Viral-Vectored Vaccine Process Development: Implemented aseptic recovery operations under cGMP for manufacture of Adenovirus stock seed (encoding HIV antigens) for Phase I/II clinical supply. Developed clarification/concentration recovery unit operations for Adenovirus (encoding HIV antigens) from infected mammalian cells. Optimized and scaled up calcium phosphate mediated transfection for recombinant Adenovirus production using adherent mammalian cells using Nunc Cell factories (upto 10-tray scale). Implemented a HPLC based Adenovirus quantitation assay that supported process development.

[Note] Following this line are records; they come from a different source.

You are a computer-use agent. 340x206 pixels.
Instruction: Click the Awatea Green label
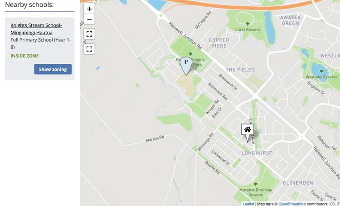(x=291, y=20)
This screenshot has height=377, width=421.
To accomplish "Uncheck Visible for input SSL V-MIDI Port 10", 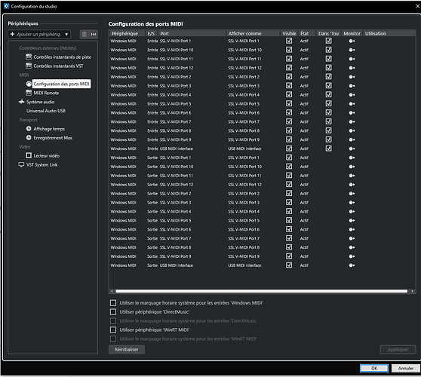I will tap(289, 50).
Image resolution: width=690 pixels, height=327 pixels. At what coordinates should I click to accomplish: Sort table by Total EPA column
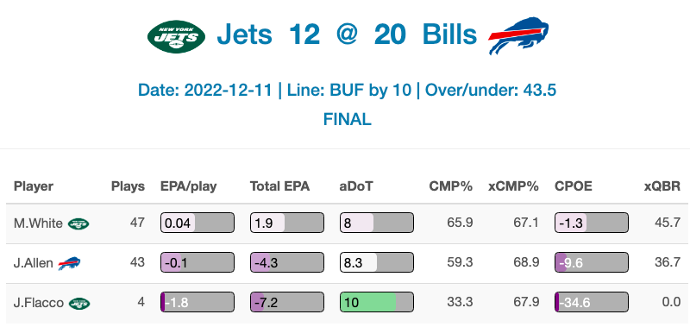279,186
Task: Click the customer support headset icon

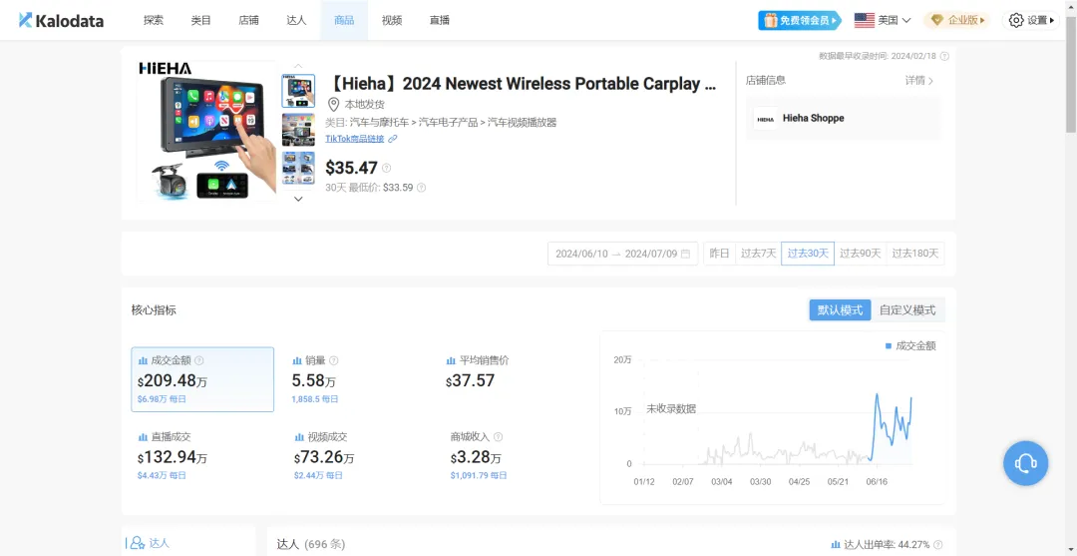Action: (x=1025, y=463)
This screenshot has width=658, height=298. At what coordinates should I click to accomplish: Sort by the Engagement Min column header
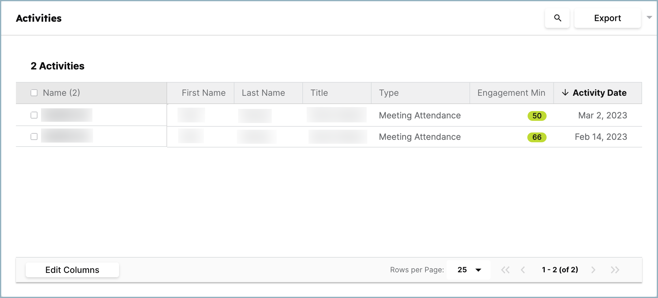pos(510,93)
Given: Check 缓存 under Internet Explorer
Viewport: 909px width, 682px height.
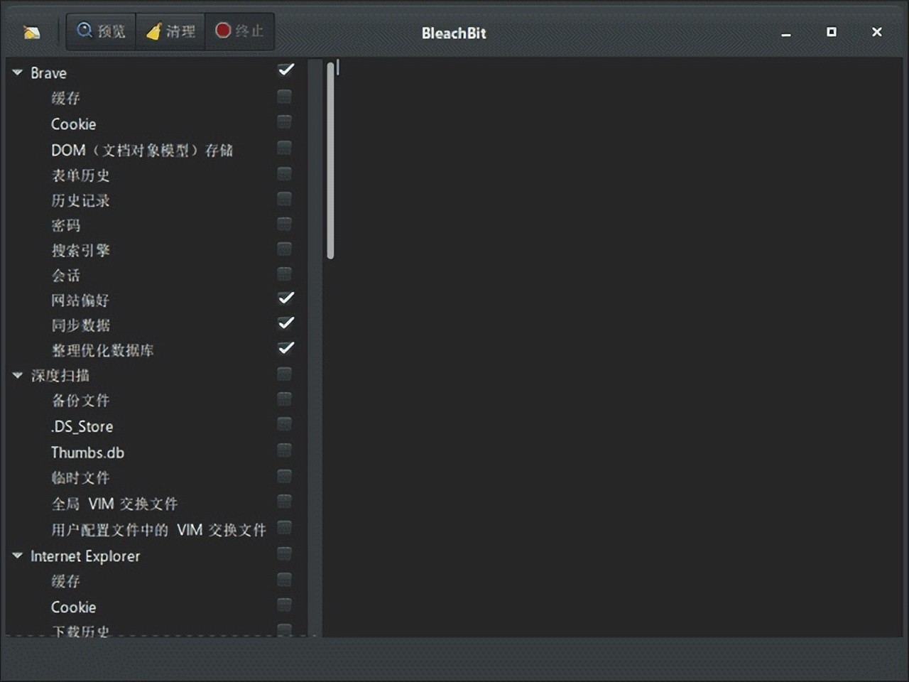Looking at the screenshot, I should tap(284, 580).
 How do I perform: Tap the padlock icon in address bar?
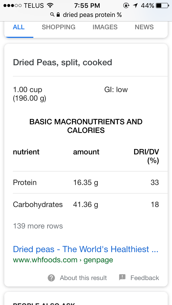click(x=58, y=15)
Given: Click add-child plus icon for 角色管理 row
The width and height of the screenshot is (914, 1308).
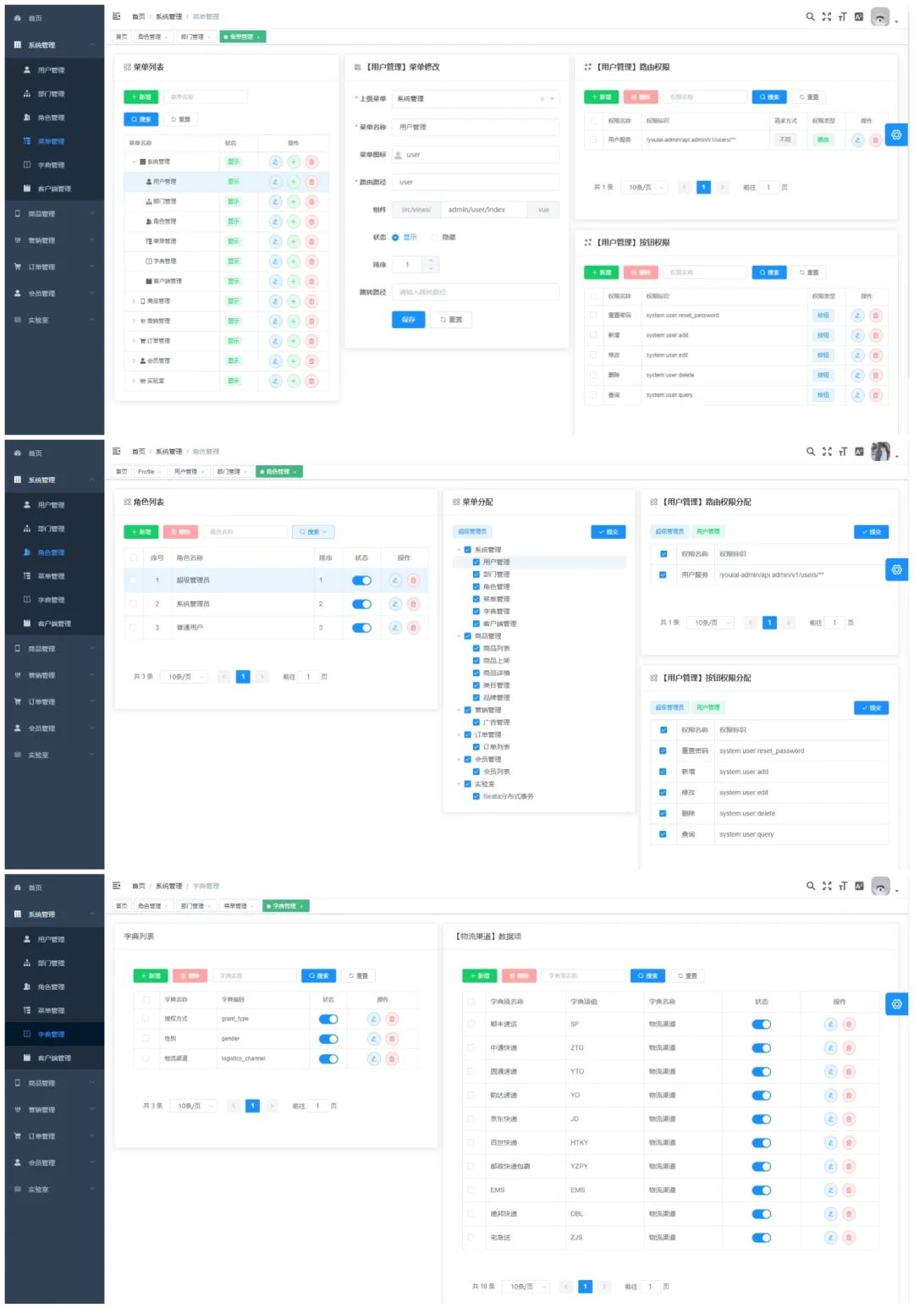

Viral-Vector Process Development: Enabled process scaleability through adaptation of an attachment dependent retroviral FVIII vector producer cell line (HT-1080 based) to suspension growth without loss in productivity. Developed serum-free media for growth of retroviral vector producer cell line and evaluated effects on FVIII vector productivity. Improved retroviral FVIII vector production for gene therapy through identification of optimum operating conditions w.r.t temperature, refeeds etc. Recombinant Protein Process Development: Evaluated impact of glycosylation for a Hepatitis C vaccine candidate in mammalian cells. Developed a serum-free cell culture process (from clone selection through 100 L perfusion culture) for the manufacture of MCP/DAF (CD55/CD59) fusion protein for inhibiting complement activation (in collaboration with Cephalon). Created a serum-free adapted CHO/DG44 cell bank for serum-free transfection and selection procedures.